Physiological control of cholecystokinin release and pancreatic enzyme secretion by intraduodenal bile acids

BACKGROUND: The physiological relevance of duodenal bile acids in the control of cholecystokinin release and pancreatic enzyme secretion is still unknown. AIMS: To provide a near physiological situation by perfusing a bile acid mixture mimicking the individual endogenous bile acid composition of the person under investigation. For maximal reduction of endogenous bile output the CCK-A receptor antagonist loxiglumide was infused intravenously. SUBJECTS AND METHODS: Seven healthy volunteers were studied on four different days by a duodenal marker perfusion technique.

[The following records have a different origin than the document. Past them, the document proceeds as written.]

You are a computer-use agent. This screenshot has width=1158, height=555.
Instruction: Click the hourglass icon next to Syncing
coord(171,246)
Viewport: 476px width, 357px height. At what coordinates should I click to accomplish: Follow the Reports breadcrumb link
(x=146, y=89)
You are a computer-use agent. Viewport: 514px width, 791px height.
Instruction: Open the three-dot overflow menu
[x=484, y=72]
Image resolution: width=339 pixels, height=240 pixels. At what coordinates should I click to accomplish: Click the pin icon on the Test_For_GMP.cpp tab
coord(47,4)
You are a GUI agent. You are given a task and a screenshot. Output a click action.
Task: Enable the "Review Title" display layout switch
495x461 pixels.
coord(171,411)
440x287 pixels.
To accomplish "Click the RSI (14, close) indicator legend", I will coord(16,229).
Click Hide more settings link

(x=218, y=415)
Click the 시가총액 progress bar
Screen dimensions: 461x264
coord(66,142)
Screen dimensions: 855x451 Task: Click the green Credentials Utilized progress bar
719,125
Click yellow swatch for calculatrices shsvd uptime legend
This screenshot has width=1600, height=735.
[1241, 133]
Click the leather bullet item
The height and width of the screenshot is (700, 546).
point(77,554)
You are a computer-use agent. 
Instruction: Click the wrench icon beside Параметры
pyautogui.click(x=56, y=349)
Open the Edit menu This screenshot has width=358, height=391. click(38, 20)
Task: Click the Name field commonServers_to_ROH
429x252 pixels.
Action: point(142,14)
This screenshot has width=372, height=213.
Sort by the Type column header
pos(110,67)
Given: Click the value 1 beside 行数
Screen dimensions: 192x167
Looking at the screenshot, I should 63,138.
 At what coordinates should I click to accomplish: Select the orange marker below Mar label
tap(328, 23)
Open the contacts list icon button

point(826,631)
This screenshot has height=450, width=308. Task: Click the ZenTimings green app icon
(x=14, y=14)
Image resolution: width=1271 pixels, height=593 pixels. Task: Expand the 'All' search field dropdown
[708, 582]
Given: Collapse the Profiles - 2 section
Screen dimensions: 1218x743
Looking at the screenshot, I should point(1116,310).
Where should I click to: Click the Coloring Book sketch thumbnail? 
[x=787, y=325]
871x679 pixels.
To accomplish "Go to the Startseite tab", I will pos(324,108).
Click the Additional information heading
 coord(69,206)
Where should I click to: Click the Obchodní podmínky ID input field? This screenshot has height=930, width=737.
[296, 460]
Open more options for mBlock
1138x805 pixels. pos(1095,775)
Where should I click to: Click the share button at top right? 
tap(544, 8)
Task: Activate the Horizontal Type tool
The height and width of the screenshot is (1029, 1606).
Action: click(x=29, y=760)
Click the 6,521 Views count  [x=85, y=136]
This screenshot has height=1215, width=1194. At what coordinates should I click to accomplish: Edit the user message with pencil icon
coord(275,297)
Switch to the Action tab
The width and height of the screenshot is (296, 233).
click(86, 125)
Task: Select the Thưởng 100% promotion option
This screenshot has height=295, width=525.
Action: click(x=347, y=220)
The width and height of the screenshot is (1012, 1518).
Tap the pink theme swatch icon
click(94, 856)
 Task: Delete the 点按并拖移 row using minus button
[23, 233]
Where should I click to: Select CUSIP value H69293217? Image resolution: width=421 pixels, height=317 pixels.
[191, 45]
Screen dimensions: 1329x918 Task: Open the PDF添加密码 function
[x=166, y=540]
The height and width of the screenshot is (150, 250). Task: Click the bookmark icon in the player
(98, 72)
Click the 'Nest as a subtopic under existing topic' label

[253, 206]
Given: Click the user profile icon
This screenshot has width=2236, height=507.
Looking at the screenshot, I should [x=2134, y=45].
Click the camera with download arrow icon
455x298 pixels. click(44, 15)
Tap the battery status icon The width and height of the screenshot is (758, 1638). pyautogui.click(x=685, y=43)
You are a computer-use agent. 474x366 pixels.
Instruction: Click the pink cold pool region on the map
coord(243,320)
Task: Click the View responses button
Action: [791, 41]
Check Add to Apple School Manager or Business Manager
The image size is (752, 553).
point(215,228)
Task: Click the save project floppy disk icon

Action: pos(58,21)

The individual bile acid composition in duodenal juice and test meal stimulated bile acid output was assessed on day 1. Bile acids were perfused at an amount of 30 or 100% as determined on day 1 in combination with the test meal in the presence or absence of loxiglumide. Pancreatic enzymes, bilirubin, and bile acid output were determined in duodenal juice. Plasma cholecystokinin (CCK) and plasma pancreatic polypeptide (PP) were measured radioimmunologically. RESULTS: Bile acid perfusion did not significantly alter stimulated pancreatic enzyme, bilirubin or bile acid output or plasma CCK. Loxiglumide did not alter basal CCK release but increased test meal stimulated CCK output fourfold (p < 0.05). The addition of bile acids to the test meal at a dose resembling 30% of bile acid output as determined on day 1 prevented this increase. Plasma PP concentration remained unchanged by bile acids and were mostly undetectable during loxiglumide infusion. CONCLUSIONS: The CCK producing cell is under constant suppression by intraduodenal bile acids which cannot be further enhanced by a physiological bile acid mixture. However, removal of duodenal bile acids by inhibition of gall bladder contraction unmasks this suppression leading to a dramatic increase in plasma CCK levels. As little as one third of postprandially released bile acids completely reverse this effect. Bile acids are the most important luminal regulator of CCK release in humans.